The "problem" here is that these are just charges to your credit card. Paypal is not a credit card (well, ignoring their credit products, but I presume that's not what you're talking about), its not a like-for-like comparison.
I don't think it's commonplace for a bank to show a list of subscriptions for a credit card - that's not how banking infrastructure works (I don't think) for credit card transations. By bank does have a feature where it guesses recurring payments to help me plan, but it's not an actual subscription in the way that Direct Debits, or App Store, or Paypal subscriptions are.
How would Apple pull subscriptions off? Centrally manageable subscriptions are a part of the PayPal product API, not of general finance. How is your credit card supposed to understand if a recurring payment is due to a subscription or a regular habit?

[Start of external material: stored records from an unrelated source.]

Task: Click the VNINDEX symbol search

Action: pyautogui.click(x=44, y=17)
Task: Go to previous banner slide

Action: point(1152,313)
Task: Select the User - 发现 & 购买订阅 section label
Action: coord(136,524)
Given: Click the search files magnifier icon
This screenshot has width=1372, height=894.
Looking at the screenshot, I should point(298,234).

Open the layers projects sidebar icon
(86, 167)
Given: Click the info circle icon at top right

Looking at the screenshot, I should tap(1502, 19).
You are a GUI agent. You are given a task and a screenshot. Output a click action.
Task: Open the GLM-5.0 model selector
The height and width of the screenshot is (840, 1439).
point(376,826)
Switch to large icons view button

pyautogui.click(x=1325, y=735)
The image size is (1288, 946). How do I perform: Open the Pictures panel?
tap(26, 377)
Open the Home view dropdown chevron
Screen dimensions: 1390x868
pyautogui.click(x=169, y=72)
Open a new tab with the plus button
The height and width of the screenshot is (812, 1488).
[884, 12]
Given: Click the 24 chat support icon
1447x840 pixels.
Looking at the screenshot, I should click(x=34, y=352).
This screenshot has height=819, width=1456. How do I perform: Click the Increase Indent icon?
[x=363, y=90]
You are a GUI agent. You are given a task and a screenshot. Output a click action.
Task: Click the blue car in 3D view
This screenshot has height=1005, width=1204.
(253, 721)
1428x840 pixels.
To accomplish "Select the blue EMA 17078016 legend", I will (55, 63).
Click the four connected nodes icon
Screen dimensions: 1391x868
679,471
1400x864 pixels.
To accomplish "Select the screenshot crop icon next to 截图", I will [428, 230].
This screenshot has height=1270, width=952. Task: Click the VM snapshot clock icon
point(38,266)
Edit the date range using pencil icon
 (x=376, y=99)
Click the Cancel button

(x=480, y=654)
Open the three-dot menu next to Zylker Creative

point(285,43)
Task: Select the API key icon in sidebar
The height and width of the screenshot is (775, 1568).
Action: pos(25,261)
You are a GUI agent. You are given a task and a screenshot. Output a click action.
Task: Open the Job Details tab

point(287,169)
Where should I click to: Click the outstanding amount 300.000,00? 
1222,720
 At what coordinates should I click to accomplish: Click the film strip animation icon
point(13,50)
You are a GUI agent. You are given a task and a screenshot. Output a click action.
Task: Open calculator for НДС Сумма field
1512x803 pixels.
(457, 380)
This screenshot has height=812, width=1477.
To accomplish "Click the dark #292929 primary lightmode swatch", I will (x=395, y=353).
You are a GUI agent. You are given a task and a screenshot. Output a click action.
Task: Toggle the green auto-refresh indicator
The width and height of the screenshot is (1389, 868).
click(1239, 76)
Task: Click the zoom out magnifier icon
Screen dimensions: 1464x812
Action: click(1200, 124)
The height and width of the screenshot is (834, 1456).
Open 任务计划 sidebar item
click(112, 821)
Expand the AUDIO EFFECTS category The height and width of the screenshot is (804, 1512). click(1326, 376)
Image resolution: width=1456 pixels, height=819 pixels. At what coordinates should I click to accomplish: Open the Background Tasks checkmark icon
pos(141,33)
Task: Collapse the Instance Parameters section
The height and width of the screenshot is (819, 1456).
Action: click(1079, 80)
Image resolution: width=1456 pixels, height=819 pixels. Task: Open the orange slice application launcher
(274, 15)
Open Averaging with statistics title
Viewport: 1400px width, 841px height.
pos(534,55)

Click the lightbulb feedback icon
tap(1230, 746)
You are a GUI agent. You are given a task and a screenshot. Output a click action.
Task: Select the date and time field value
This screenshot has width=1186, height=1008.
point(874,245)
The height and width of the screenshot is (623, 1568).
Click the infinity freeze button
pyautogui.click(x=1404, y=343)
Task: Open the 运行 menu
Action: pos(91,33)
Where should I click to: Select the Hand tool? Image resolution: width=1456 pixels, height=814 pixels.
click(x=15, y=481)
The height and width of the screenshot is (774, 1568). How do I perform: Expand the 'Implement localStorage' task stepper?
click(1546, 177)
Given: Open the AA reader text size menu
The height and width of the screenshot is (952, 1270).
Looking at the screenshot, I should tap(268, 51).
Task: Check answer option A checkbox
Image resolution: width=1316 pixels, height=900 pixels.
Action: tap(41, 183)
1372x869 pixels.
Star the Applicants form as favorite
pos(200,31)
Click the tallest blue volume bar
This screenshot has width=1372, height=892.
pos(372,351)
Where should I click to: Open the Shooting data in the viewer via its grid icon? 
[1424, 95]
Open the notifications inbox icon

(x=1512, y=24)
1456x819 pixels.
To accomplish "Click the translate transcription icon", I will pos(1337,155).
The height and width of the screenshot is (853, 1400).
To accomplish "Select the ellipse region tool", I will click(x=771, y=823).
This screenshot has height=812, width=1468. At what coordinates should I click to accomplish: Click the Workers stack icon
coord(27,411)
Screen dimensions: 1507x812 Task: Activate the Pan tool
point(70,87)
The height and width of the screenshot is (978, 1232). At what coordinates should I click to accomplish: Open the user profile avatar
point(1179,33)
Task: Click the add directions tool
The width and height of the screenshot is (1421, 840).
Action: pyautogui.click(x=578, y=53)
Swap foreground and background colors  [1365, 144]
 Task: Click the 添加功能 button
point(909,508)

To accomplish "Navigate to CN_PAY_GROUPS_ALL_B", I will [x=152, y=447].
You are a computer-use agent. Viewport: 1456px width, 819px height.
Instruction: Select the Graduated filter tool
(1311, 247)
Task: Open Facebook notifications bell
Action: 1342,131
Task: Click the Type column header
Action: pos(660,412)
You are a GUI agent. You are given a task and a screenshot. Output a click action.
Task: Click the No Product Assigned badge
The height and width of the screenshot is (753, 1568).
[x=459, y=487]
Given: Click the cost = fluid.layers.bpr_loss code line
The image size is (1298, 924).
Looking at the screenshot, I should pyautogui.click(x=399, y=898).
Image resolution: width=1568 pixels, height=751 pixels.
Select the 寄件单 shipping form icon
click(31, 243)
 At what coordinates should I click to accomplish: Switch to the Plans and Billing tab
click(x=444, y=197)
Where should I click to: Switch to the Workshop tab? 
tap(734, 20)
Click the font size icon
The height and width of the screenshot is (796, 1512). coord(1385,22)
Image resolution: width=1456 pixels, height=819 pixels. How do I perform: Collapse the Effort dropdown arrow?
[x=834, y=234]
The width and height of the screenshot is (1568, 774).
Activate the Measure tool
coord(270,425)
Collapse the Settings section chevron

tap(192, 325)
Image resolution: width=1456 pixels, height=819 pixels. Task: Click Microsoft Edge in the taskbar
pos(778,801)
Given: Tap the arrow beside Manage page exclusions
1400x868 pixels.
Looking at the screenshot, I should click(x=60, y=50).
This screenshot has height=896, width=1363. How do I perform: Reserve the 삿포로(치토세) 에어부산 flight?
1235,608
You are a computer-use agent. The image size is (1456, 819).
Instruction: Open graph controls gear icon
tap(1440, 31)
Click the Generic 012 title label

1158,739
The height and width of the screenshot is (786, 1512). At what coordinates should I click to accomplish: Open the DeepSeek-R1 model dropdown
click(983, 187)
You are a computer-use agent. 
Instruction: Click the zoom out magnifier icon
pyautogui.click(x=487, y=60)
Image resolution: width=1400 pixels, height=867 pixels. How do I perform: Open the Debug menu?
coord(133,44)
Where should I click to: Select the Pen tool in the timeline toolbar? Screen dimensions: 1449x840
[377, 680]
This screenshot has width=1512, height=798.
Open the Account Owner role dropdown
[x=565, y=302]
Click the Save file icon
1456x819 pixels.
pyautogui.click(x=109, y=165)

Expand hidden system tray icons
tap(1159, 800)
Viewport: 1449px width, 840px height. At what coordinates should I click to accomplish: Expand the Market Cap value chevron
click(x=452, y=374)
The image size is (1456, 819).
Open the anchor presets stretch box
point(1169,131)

There's precedent for banks doing this, so it's certainly possible.
For example, Australian banks are required to provide a list of recurring payments for the last 13 months upon request [1]. The rationale is to make it easier to switch banks, forcing banks to be more competitive.
[1] https://bankingcode.org.au/resources/2019-banking-code-of-pr...
How would Apple pull that off? Centrally manageable subscriptions are a part of the PayPal product API, not of general finance. How is your credit card supposed to understand if a recurring payment is due to a subscription or a regular habit?
It’s not the support agent’s fault - it’s the system. Nice to see you realized that in the thread.
I often too harsh on support agents. I love the Amazon way where you can always just email jeff at amazon if you have a serious problem, and it gets routed appropriately. That gives me peace of mind and probably makes me treat any entry level support agent at Amazon better.
I speak bluntly but quickly reverse course when someone steps up and does the right thing.